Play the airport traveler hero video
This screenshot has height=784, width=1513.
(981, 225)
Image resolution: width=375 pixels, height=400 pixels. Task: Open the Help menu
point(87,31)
+-------+
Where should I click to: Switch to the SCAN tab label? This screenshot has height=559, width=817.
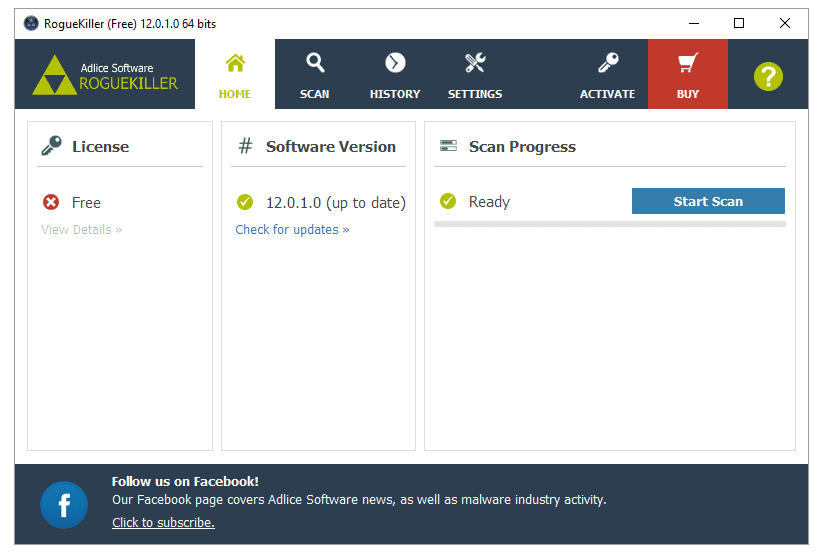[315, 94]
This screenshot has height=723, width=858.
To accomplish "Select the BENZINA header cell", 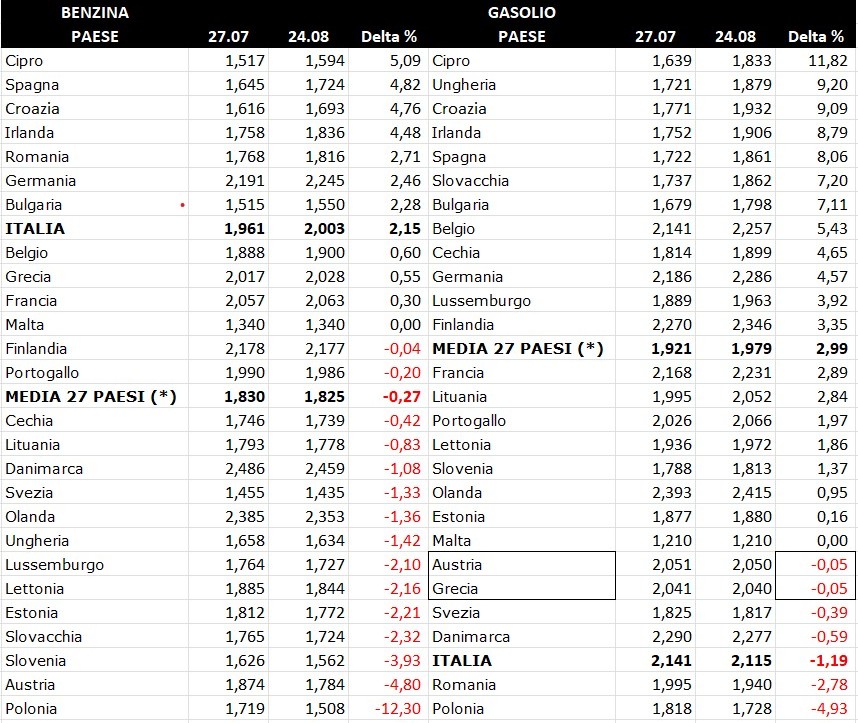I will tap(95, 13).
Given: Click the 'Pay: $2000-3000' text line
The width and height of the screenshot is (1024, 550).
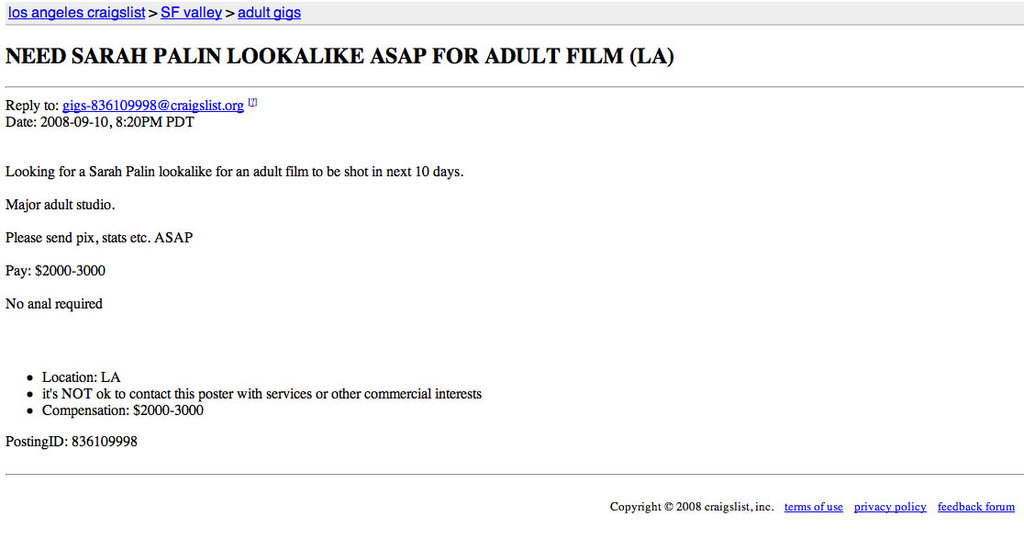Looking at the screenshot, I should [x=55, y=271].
+-------+
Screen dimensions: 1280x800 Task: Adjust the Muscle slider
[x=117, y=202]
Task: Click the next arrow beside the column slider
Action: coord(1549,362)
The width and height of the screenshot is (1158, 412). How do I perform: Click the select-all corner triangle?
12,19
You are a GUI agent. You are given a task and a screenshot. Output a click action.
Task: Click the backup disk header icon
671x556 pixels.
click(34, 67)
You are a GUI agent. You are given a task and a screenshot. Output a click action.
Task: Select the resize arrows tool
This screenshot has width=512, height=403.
+-------+
• _EXERCISE_:
Recast the data above as a Markdown table with the columns Row and Line, one row per line, skipping blank lines and leaving out the pictures. Begin with the line containing "Given: Click the 'Pay: $2000-3000' text line" and continue through the line containing "Looking at the".

• _OUTPUT_:
| Row | Line |
|---|---|
| 1 | Given: Click the 'Pay: $2000-3000' text line |
| 2 | The width and height of the screenshot is (1024, 550). |
| 3 | Looking at the screenshot, I should [x=55, y=271]. |